ACLU gives up on free speech (we are still fighting)

By Timothy R. Snowball Attorney

“Those who won our independence believed that the final end of the state was to make men free to develop their faculties, and that in its government the deliberative forces should prevail over the arbitrary. They valued liberty both as an end and as a means. They believed liberty to be the secret of happiness and courage to be the secret of liberty.” These words, written by Justice Brandeis in 1927, still hold true today. The right to free speech contained in the First Amendment to our national Constitution is one of the most important civil liberties we possess, not only for individuals but for society as a whole. Without the ability to speak our minds on important political and social topics free from the fear of government interference or punishment, we cannot communicate, deliberate, and effectively participate in the democratic arena or marketplace of ideas.

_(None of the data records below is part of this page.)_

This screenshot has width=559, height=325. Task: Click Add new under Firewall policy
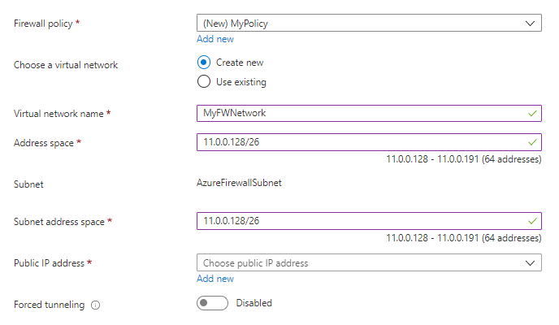pos(215,39)
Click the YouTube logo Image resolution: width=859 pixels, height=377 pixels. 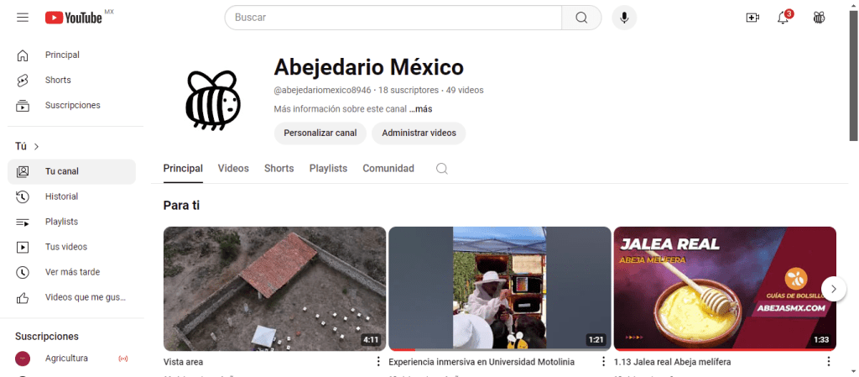(x=74, y=18)
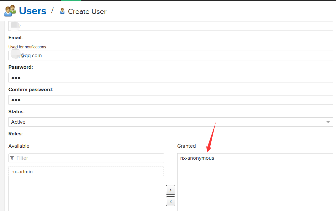Image resolution: width=336 pixels, height=211 pixels.
Task: Move selected role to Granted with right arrow
Action: (170, 190)
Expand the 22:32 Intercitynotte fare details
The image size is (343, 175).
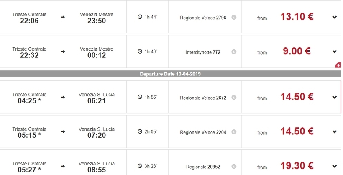335,51
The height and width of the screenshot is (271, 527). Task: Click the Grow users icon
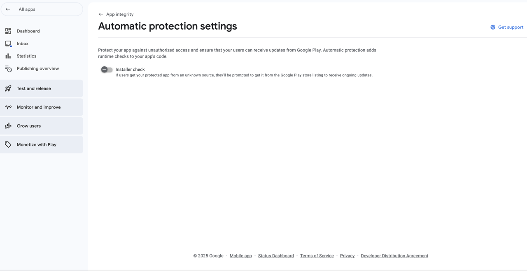[8, 125]
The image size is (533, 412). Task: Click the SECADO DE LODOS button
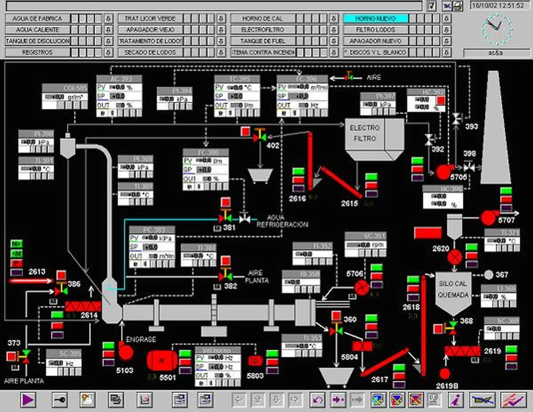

This truth was well known to the Framers of the U.S. Constitution.

But this vital freedom does not come without a related cost. The cost of living in a society where we are free to speak our minds without retribution is having to allow your neighbor the right to do the same. And while we might not always like what our fellow Americans have to say, while we might be outright offended, traditionally Americans have been willing to endure even the most reprehensible speech as a means of preserving the freedom of all. However, there have been instances throughout American history where circumstances have appeared so dire, or speech to reprehensible, that the government attempted to limit the freedom of speech under the First Amendment.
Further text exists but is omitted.